By Unknown
On July 10, 2011
Objektivitas Versus Subjektivisme
Belajar Falsafah dan memahami Objektivitas dan Subjektivitas
Pandangan Objektivitas dan Subjektivitas
Tidak ada keraguan sedikitpun bahwa interpretasi Heisenberg terhadap fisika kuantum sangat dipengaruhi oleh pandangan-pandangan filsafatnya. Bahkan ketika ia masih menjadi mahasiswa, ia adalah seorang idealis yang bersemangat, yang mengakui bahwa ia sangat terkesan dengan Timaeus, karya Plato (di mana idealisme Plato tersaji dengan cara yang paling tidak dapat dimengerti orang), sambil bergabung dalam jajaran Freikorps, pasukan paramiliter reaksioner, yang senang menculik dan membunuh para aktivis serikat buruh, terutama aktif di tahun 1919. Kemudian ia menyatakan bahwa ia "jauh lebih tertarik terhadap ide-ide filsafat yang mendasar daripada hal-hal lainnya," dan bahwa perlulah "untuk keluar dari ide tentang proses objektif dalam ruang dan waktu." Dengan kata lain, interpretasi filsafati Heisenberg atas fisika kuantum sangat jauh dari sekedar hasil sebuah percobaan ilmiah. Jelas bahwa interpretasinya terkait erat dengan filsafat idealis, yang dengan sadar diterapkannya dalam fisika, dan yang menentukan seluruh cara pandangnya terhadap dunia.

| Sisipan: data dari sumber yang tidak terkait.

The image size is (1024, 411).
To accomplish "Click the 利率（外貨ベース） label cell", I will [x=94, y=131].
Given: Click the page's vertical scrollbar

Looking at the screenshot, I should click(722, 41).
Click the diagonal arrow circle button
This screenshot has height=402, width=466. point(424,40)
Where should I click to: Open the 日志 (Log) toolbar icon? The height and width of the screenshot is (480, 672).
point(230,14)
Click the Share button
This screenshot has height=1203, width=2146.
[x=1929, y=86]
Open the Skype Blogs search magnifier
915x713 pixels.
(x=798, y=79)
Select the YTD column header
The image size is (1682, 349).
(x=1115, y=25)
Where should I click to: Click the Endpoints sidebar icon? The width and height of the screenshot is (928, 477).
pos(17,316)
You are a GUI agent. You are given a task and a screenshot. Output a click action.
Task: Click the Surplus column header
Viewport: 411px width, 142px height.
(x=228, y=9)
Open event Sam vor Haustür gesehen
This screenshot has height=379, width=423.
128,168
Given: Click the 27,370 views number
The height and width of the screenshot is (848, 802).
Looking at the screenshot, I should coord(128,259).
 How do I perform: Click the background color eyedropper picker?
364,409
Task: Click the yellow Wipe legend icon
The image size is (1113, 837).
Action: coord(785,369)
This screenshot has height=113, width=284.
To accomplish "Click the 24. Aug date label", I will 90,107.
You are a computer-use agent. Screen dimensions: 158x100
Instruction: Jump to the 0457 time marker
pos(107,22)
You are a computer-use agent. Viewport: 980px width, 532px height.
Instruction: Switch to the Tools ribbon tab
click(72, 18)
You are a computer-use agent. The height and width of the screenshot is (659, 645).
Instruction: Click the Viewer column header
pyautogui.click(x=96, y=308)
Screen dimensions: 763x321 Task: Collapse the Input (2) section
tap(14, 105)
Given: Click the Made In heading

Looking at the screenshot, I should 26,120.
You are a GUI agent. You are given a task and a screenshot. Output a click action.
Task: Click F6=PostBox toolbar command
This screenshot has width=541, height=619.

Memahami konsep Objektivitas dan Subjektivitas
Filsafat semacam itu bukan saja bertentangan dengan ilmu pengetahuan, tapi juga dengan seluruh pengalaman kesejarahan manusia. Bukan saja ia tidak mengandung hakikat yang ilmiah, tapi juga sama sekali tidak ada gunanya dalam praktek. Para ilmuwan yang, pada umumnya, lebih suka tidak menyentuh spekulasi filsafat, mengangguk dengan sopan pada Heisenberg, dan terus saja meneliti hukum-hukum alam, menganggap sewajarnya bahwa alam bukan saja ada ada, tapi juga berjalan sesuai dengan hukum-hukum tertentu, termasuk hukum sebab-akibat, dan dengan usaha sedikit keras, dapat dipahami dengan sempurna, bahkan dapat diramalkan oleh manusia. Konsekuensi yang reaksioner dari idealisme subjektif ditunjukkan oleh perkembangan pribadi Heisenberg sendiri. Ia membenarkan keterlibatannya dengan Nazi dengan alasan bahwa "Tidak ada pedoman umum yang dapat kita gugu. Kita harus memutuskan bagi diri kita sendiri, dan tidak ada cara untuk meramalkan apakah yang kita buat ini adalah benar atau salah."